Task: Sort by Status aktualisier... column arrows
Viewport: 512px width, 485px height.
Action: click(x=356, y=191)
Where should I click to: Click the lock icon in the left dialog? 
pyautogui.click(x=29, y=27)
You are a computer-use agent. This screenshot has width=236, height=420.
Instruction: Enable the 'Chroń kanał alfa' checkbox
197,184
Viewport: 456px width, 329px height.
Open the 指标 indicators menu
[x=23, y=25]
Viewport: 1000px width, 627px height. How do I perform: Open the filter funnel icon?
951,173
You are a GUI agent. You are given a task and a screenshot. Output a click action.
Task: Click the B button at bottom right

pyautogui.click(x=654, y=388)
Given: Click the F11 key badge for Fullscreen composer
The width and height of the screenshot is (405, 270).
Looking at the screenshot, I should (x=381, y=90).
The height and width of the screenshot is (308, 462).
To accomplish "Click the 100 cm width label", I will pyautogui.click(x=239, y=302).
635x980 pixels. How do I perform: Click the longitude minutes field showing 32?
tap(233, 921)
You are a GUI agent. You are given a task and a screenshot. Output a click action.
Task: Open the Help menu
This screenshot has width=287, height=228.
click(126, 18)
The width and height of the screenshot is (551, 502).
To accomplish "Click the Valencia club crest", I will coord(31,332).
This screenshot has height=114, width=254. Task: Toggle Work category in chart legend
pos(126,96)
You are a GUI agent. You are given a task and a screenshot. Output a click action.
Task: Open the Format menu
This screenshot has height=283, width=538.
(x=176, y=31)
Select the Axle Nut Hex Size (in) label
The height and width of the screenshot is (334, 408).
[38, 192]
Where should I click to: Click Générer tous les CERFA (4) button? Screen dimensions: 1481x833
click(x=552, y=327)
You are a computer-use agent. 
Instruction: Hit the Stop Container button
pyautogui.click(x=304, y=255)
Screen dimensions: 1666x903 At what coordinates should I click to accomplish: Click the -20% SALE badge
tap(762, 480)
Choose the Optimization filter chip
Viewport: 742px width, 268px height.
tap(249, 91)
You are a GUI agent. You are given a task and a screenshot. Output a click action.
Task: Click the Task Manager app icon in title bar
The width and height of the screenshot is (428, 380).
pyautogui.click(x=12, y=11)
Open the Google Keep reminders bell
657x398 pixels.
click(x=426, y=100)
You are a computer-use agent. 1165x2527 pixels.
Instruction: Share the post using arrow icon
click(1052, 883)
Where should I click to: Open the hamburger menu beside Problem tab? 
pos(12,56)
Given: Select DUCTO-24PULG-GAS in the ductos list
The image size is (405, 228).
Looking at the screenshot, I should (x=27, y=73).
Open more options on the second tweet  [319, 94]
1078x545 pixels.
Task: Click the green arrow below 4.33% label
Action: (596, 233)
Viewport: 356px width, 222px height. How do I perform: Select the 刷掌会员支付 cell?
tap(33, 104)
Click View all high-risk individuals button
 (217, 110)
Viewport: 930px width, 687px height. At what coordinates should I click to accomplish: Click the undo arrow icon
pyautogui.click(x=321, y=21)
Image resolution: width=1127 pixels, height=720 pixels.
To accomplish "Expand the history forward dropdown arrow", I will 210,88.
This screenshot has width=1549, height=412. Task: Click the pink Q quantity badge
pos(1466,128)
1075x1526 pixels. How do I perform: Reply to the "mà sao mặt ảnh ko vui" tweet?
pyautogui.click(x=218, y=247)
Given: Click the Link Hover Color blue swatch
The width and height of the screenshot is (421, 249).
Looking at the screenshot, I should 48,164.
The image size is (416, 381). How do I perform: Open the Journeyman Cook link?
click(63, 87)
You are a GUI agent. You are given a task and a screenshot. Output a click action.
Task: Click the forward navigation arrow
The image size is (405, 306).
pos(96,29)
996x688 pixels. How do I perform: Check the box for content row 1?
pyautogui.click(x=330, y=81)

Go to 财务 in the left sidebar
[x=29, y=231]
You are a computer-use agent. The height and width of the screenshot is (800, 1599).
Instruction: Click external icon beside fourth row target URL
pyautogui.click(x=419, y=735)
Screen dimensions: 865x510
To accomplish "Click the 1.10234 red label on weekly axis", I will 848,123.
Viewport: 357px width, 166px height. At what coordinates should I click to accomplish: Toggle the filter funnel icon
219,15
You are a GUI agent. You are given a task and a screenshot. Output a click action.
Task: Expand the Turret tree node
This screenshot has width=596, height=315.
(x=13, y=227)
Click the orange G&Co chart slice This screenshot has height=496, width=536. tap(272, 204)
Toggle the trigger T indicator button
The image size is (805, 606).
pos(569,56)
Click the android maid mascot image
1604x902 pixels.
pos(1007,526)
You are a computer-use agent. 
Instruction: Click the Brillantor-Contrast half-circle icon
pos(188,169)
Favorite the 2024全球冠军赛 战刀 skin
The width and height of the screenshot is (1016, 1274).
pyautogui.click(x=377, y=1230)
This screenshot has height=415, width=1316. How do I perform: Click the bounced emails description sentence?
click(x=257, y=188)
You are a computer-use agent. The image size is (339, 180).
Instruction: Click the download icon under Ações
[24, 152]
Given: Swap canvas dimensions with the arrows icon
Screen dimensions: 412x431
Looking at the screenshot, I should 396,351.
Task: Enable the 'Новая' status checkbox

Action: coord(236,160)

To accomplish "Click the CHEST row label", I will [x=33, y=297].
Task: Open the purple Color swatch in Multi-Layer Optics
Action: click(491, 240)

Try it. Within the material above, transcribe exactly the lines that run from the line holding "The image size is (805, 606)." through the line holding "Favorite the 2024全球冠军赛 战刀 skin".

Result of the exercise.
The image size is (805, 606).
pos(569,56)
Click the android maid mascot image
1604x902 pixels.
pos(1007,526)
You are a computer-use agent. 
Instruction: Click the Brillantor-Contrast half-circle icon
pos(188,169)
Favorite the 2024全球冠军赛 战刀 skin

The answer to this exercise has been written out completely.